Entries provided:
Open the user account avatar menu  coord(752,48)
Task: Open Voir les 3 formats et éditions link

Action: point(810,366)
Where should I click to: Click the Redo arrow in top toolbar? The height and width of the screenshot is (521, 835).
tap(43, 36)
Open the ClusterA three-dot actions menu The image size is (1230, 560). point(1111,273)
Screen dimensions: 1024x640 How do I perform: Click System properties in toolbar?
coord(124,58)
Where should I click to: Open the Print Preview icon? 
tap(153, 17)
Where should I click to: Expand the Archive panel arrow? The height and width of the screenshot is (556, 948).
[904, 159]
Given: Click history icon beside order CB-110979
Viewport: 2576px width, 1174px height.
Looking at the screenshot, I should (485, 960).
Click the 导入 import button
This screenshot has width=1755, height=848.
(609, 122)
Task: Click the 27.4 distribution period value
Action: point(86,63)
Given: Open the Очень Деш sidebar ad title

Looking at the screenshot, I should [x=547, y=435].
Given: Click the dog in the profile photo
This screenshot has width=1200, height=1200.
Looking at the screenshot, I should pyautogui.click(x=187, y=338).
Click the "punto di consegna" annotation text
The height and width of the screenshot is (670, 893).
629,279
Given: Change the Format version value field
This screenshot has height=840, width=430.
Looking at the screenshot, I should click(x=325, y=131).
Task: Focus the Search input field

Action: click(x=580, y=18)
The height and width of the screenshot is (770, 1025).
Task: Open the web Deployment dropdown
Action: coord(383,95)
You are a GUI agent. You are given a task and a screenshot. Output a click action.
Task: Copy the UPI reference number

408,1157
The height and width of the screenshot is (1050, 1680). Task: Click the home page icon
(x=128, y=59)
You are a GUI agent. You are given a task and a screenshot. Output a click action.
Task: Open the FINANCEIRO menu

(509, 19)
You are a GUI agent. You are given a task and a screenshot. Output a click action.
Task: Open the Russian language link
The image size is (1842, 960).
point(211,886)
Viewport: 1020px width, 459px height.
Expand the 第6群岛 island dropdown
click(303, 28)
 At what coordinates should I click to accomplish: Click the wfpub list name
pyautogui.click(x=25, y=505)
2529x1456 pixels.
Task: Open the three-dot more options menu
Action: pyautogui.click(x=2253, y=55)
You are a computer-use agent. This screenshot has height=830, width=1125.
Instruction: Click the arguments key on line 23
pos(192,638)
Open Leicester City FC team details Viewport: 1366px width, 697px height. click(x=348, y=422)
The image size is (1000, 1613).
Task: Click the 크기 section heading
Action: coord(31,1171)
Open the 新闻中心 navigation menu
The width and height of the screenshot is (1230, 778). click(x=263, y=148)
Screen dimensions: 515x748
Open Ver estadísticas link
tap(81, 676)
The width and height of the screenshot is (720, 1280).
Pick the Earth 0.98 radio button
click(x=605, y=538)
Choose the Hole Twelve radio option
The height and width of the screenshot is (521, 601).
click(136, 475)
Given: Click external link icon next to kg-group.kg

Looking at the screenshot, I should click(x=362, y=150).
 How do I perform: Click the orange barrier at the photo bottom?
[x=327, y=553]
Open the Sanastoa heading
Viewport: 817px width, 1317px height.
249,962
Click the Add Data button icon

Aim of the exercise:
Using the entries above, give again exactly the lines from the line holding "Given: Click the dog in the profile photo" through the line holding "Given: Change the Format version value field". Include both end lines and nothing else.

Expected answer:
Given: Click the dog in the profile photo
This screenshot has width=1200, height=1200.
Looking at the screenshot, I should pyautogui.click(x=187, y=338).
Click the "punto di consegna" annotation text
The height and width of the screenshot is (670, 893).
629,279
Given: Change the Format version value field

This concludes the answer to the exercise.